** Exercise **
After locating the line with "[Facebook] (523, 90)" in the data that follows, return it and every later line exactly, up to and including the line with "No (1593, 1428)".

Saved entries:
[Start of section]
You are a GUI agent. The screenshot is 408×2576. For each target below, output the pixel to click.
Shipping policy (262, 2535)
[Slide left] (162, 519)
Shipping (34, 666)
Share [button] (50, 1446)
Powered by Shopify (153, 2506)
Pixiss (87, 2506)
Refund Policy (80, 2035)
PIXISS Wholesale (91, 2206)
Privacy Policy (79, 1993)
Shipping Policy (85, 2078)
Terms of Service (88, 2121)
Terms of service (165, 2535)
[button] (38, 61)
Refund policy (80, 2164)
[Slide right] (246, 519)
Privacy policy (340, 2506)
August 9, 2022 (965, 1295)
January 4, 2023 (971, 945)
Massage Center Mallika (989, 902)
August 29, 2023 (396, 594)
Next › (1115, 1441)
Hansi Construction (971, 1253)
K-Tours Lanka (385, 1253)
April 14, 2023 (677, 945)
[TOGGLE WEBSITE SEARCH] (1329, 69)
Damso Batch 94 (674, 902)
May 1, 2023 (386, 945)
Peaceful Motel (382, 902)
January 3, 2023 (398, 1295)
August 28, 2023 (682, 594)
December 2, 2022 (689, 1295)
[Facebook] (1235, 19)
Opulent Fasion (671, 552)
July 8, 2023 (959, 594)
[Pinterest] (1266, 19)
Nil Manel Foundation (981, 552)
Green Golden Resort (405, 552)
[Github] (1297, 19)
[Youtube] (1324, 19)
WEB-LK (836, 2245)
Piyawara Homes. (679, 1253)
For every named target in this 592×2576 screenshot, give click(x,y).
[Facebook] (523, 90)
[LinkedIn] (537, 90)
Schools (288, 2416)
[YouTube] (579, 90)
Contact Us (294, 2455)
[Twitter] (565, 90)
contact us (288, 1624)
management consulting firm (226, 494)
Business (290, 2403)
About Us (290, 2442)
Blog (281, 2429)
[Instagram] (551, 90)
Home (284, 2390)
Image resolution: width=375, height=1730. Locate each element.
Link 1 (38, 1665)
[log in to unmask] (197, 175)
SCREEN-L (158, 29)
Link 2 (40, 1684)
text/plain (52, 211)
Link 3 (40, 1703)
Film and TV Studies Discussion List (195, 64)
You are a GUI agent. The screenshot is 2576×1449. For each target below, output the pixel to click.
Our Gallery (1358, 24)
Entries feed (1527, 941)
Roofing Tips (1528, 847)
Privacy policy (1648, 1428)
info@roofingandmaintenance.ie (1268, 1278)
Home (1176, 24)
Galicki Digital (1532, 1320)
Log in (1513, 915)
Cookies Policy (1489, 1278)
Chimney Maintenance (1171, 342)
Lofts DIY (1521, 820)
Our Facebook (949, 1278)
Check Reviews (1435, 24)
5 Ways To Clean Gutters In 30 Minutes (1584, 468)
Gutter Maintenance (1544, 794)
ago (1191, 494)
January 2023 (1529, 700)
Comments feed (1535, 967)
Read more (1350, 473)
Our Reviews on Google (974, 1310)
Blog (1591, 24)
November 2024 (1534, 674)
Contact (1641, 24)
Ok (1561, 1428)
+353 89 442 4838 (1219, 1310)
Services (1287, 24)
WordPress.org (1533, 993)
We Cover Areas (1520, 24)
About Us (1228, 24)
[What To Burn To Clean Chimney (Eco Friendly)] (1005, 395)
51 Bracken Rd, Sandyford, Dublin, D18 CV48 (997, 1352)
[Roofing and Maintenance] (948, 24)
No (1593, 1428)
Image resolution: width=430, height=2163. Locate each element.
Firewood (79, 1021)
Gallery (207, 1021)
[End of section]
** Result of this exercise **
[Facebook] (523, 90)
[LinkedIn] (537, 90)
Schools (288, 2416)
[YouTube] (579, 90)
Contact Us (294, 2455)
[Twitter] (565, 90)
contact us (288, 1624)
management consulting firm (226, 494)
Business (290, 2403)
About Us (290, 2442)
Blog (281, 2429)
[Instagram] (551, 90)
Home (284, 2390)
Image resolution: width=375, height=1730. Locate each element.
Link 1 (38, 1665)
[log in to unmask] (197, 175)
SCREEN-L (158, 29)
Link 2 (40, 1684)
text/plain (52, 211)
Link 3 (40, 1703)
Film and TV Studies Discussion List (195, 64)
You are a GUI agent. The screenshot is 2576×1449. For each target below, output the pixel to click.
Our Gallery (1358, 24)
Entries feed (1527, 941)
Roofing Tips (1528, 847)
Privacy policy (1648, 1428)
info@roofingandmaintenance.ie (1268, 1278)
Home (1176, 24)
Galicki Digital (1532, 1320)
Log in (1513, 915)
Cookies Policy (1489, 1278)
Chimney Maintenance (1171, 342)
Lofts DIY (1521, 820)
Our Facebook (949, 1278)
Check Reviews (1435, 24)
5 Ways To Clean Gutters In 30 Minutes (1584, 468)
Gutter Maintenance (1544, 794)
ago (1191, 494)
January 2023 (1529, 700)
Comments feed (1535, 967)
Read more (1350, 473)
Our Reviews on Google (974, 1310)
Blog (1591, 24)
November 2024 (1534, 674)
Contact (1641, 24)
Ok (1561, 1428)
+353 89 442 4838 (1219, 1310)
Services (1287, 24)
WordPress.org (1533, 993)
We Cover Areas (1520, 24)
About Us (1228, 24)
[What To Burn To Clean Chimney (Eco Friendly)] (1005, 395)
51 Bracken Rd, Sandyford, Dublin, D18 CV48 (997, 1352)
[Roofing and Maintenance] (948, 24)
No (1593, 1428)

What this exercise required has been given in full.